Ericsson lança serviços de rede para massificação da IoT

2017-07-17 Numa altura em que as primeiras redes comerciais da Internet of Things (IoT) estão a ser implementadas, a Ericsson complementa as suas ofertas de software de IoT móvel e de IoT Accelerator com um conjunto completo de serviços de rede. Estes permitem que os operadores consigam endereçar de uma forma mais eficiente a implementação e a operação do grande número equipamentos IoT que está a ser integrado das redes LTE.

Compatíveis com as tecnologias Cat-M1 (também designada como LTE-M) e Narrow Band IoT (NB-IoT), estes serviços incluem o design, a otimização, implementação, operação e gestão da rede IoT. São também suportados pela oferta de Support Services recentemente expandida.

“Prevemos que os equipamentos IoT ultrapassem os telefones móveis, como a maior categoria de dispositivos conectados, já em 2018. De acordo com o recente Mobility Report da Ericsson, existirão 18 mil milhões de equipamentos IoT conectados em 2022. Este enorme crescimento exige que o planeamento, o design, a operação e a capacidade de rede sejam alvo de uma abordagem diferente face àquela utilizada nas redes de banda larga móvel tradicionais”, refere Peter Laurin, responsável máximo pela Business Area Managed Services da Ericsson.

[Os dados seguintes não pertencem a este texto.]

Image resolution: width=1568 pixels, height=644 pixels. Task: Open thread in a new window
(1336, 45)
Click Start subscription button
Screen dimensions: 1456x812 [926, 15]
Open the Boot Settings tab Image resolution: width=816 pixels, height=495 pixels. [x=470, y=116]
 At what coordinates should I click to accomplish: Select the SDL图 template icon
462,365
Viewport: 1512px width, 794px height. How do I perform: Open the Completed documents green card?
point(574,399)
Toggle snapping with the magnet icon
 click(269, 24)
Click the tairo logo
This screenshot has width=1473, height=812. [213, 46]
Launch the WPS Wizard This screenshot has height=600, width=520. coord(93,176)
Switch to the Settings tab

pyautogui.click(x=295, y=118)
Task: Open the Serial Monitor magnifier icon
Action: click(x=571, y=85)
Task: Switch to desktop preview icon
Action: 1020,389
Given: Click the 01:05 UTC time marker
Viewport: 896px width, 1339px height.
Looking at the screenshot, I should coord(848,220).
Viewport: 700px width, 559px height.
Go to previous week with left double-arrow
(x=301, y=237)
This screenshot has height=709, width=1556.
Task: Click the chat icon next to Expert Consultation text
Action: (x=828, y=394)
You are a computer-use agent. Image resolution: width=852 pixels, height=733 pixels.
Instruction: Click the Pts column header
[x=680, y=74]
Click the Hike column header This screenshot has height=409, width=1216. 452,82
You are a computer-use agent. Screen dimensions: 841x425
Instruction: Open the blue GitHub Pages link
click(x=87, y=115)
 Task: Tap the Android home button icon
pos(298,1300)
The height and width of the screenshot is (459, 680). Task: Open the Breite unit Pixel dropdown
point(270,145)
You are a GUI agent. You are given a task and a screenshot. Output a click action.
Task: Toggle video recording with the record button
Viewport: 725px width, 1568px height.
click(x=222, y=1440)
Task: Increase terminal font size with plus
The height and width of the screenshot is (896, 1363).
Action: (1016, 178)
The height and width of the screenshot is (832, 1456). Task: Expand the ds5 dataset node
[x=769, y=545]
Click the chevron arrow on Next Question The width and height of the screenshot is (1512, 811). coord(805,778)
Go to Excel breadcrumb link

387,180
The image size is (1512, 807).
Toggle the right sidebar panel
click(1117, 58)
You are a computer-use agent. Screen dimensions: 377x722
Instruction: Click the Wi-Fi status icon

A fabricante apresentou ainda novos recursos de software de IoT, como o suporte para Voice over LTE (VoLTE) para Cat-M1. Isto vai permitir aos operadores explorarem novos cenários de utilização onde o suporte de serviços de voz por parte dos equipamentos IoT pode ser vantajoso, abrindo novas oportunidades de expansão dos serviços empresariais para áreas distintas, como a dos painéis de alarmes de segurança, kits de primeiros socorros remotos, wearables, fechaduras digitais, roupas de segurança descartáveis, e outros tipo de aplicações e serviços habilitados para a IoT.

“Os operadores necessitam de parceiros que os ajudem a introduzir as novas tecnologias de uma forma rápida e sem problemas. Isto é especialmente relevante no caso do LTE-M e do NB-IoT. Enquanto melhoramentos do LTE, estes parecem representar a competência central dos operadores. No entanto, o LTE-M e o NB-IoT serão usados e terão de funcionar de uma forma totalmente nova. A sua implementação, a forma como o tráfego que geram é tratado e a gestão dos serviços, existem para permitir serviços de rede que oferecem um portfólio abrangente de competências. A aprendizagem automática e a inteligência artificial não são apenas chavões, são ferramentas fantásticas e essenciais utilizadas pela Ericsson nas redes, que ajudam os operadores a gerir todos os novos dispositivos que terão de servir no futuro”, explica Jamie Moss, analista principal da área de Consumer Technology and IoT da Ovum.

Os serviços de rede e o software da Ericsson que suporta VoLTE nas redes rádio e core já estão já comercialmente disponíveis.